What then is the significance of our work for the idea that the Nagssugtoqidian orogen and the Rinkian fold–thrust belt are a single orogen some 1100 km wide formed by north–south convergence between the Rae and North Atlantic cratons? The regional thrust transport direction in the earliest Rinkian thrust system, the Karrat Fjord thrust system, was WSW–ENE and transport was to the ENE. Evidence from fabrics and structures shows that the Karrat Fjord thrust system existed everywhere between Nunavik and Nuussuaq, albeit heavily overprinted by ductile deformation in the Nunaarsussuaq thrust system. This implies that convergence between the Rae craton on Baffin Island and a West Greenland craton was WSW–ENE (in a present-day geographical framework) at c. 1.87 Ga, the age of deformation in the Karrat Fjord thrust system. We infer also that subduction polarity was to the west, below plutonic rocks of the Cumberland batholith and its pre-accretion protoliths, and that the NW-trending positive inversion system in the Karrat Fjord district formed on the lower plate continental margin at this time. In this sense the Rinkian fold–thrust belt does not represent a continuation north of the Nagssugtoqidian belt, and it was not formed by north–south convergence.
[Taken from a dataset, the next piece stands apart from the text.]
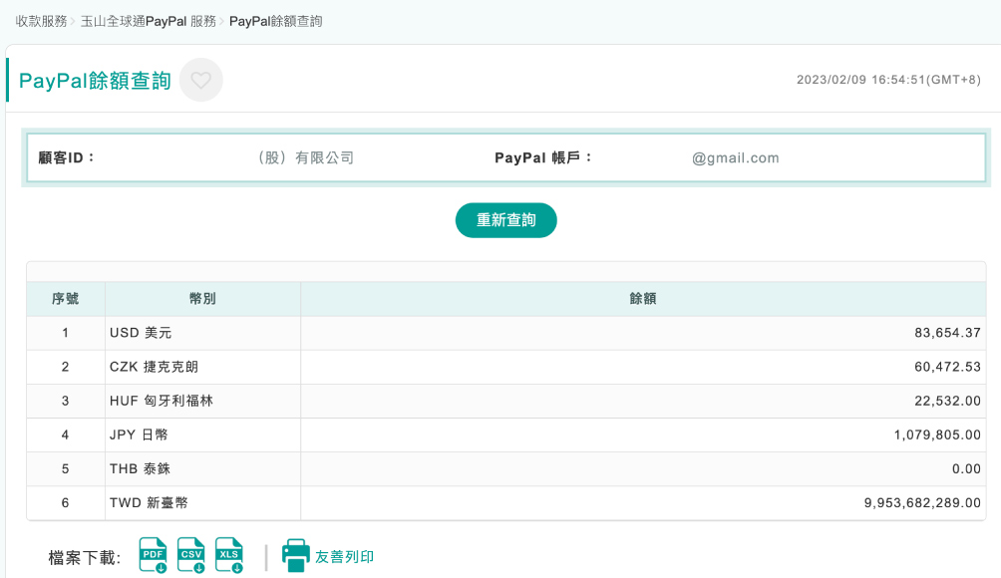Image resolution: width=1001 pixels, height=578 pixels.
Task: Click the TWD balance 9,953,682,289.00
Action: tap(922, 503)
In the Maarmorilik district, the surge zone in the thrust front of the Nunaarsussuaq thrust system overprints folds, thrusts and fabrics in the Karrat Fjord thrust system. Thrusting is to the NW and this system extends at least as far south as NE Disko Bugt (Fig. 1). Intense deformation and thrusting took place farther south in the Nagssugtoqidian orogen at c. 1.84 Ga, significantly younger than deformation in the Karrat Fjord thrust system, and so, given its young relative age in the Uummannaq Fjord region, deformation in the Nunaarsussuaq thrust system could be of Nagssugtoqidian age albeit in the lower plate of that orogenic system (Fig. 1). However, regional NW–SE shortening in the Nunaarsussuaq thrust system is not consistent with north–south convergence in the Nagssugtoqidian orogen and neither does it fit well with the east–west trend of Nagssugtoqidian structures extrapolated across the inland ice and into East Greenland (Fig. 1).
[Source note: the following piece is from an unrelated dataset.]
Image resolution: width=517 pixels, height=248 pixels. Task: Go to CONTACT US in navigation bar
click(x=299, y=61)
Finally, we conclude that application of structural restoration techniques in basin analysis of Palaeoproterozoic rocks has potential to provide new insights into Proterozoic orogenic processes worldwide.
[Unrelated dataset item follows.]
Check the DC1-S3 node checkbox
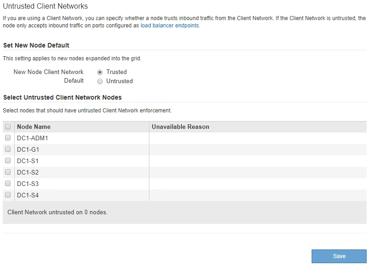The width and height of the screenshot is (368, 265). pyautogui.click(x=8, y=183)
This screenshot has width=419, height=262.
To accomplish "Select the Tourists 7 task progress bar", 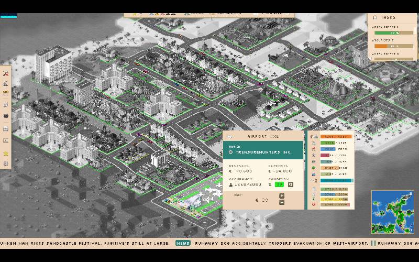I will pos(393,46).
Acknowledgements and Funding

The authors are grateful for grants awarded by the Natural Environmental Research Council (GR3/12070) and the Carlsberg Foundation to support fieldwork in 2002–2003. Our working group at that time included A. Garde, J. Connelly, K. Thrane and M. Hand. A. Garde provided a digital file on which Figure 1 is based and some of the lineation data for Figure 6b, and J. van Gool supplied lineation data for Figure 6c. Avannaa Resources Ltd supported fieldwork by J.G. in 2013–2014. The Department of Earth Sciences at Durham University helped us to meet colour printing costs. S. Bernstein and N. Rose of Avannaa encouraged us to incorporate new results into our older data and develop new interpretations. A. Gibbs, R. Muir and colleagues at Midland Valley Exploration in Glasgow inspired us to apply rule-based restoration and validation techniques in Palaeoproterozoic continental margins. D. Corrigan and M. Sayab reviewed the paper. Thank you all.